A: " For us, it's HIPAA, but our security efforts extend well beyond that into the use of outpatient information and research. Throughout our organization, we make sure the capture and use of data is handled in a way that keeps the data secure, appropriate, and handled accordingly. Our work here is very much push and pull: In a research environment, we need to have information available to other scientists and medical centers, for research and collaboration purposes. But we also need to keep our system very secure. This presents quite a few challenges. "

David Wennergren, CIO, Department of the Navy

Q: Can the public and private sectors work together to achieve better IT?

A: " The strategic partnership between government and industry is absolutely crucial and the places where things work the best are where government and industry work together. The success of the Navy/Marine Corps intranet comes from a performance-based contract where we tell our private-sector partners the results we want to achieve and give incentive payments if they are able to exceed our expectations. The idea of performance-based contracting is powerful, and it brings together government and industry as strategic partners. We take advantage of all the great talents and intellects out there to help us get the mission of the Navy/Marine Corps done. "

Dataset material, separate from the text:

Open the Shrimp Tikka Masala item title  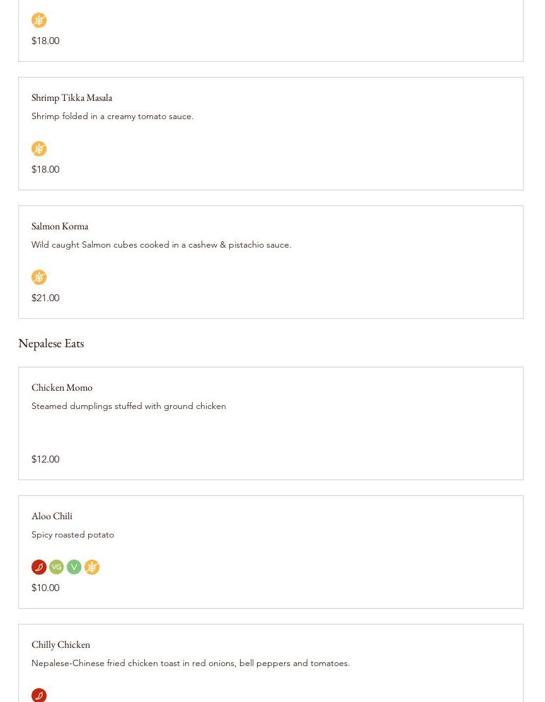click(72, 98)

Ken Orgeron, CIO, Gardere Wynne Sewell LLP

Q: How does the possibility of natural disasters impact your organizational disaster recovery and business continuity plans?

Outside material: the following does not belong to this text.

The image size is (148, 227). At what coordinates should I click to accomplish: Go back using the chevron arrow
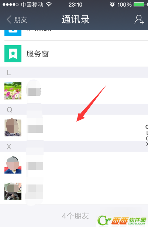(9, 20)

A: " The possibility of natural disasters is a key focus when designing a Business Continuity/Disaster Recovery Plan. Each part of the plan must be approached differently. The BC Plan focuses on long-term recovery, where the DR Plan will focus on the short-term impact immediately after the natural disaster.

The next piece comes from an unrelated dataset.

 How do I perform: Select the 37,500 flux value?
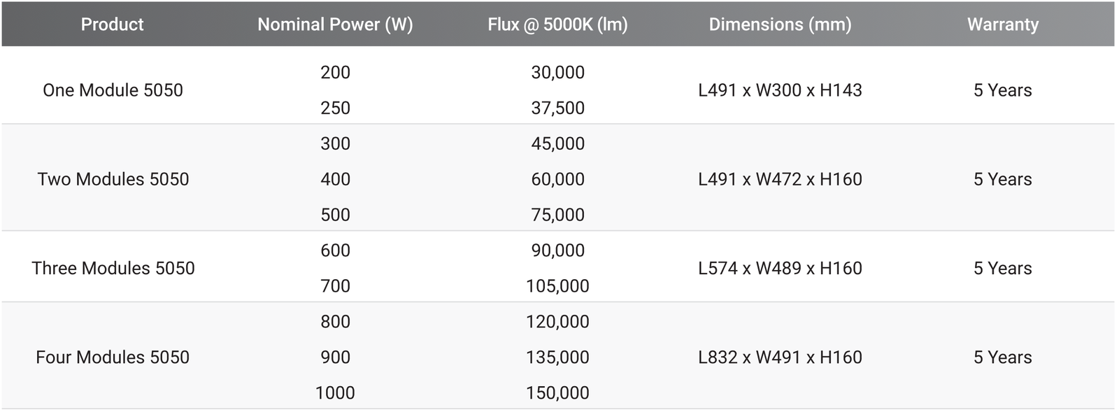pos(557,108)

We have offices in Dallas, Houston, Austin, and Mexico City. The threat of a hurricane in Houston triggers the activation of both plans, allowing the office time to prepare. However, if a tornado hit Dallas there might be little time to enact the DR Plan before disaster struck. We would have to rely heavily our detailed BC Plan as destruction could be extensive.

Given this scenario Gardere has developed, and is continuously refining, the BC/DR plan to insure minimal interruption in the services we provide our clients. "

Nicole Spelhaug, Chief of Product Development, Mayo Clinic

Q: What is the most interesting project you are working on?

A: " We're evolving an integration strategy between claims, pharmacy, and lab data with the kind of information tools that we provide to help people manage their health. So as areas of need are identified through a health risk assessment, we can integrate that with health management resources that we provide and the claims data that another partner of ours might supply. We're offering interactive programs and tools to help Fortune 500 companies give their employees resources that help them reduce their healthcare costs through the interventions our site provides. "

James McDonnell, Vice President and Chief Information & Security Officer for USEC, Inc.

Q: What are the IT challenges that power companies face this year?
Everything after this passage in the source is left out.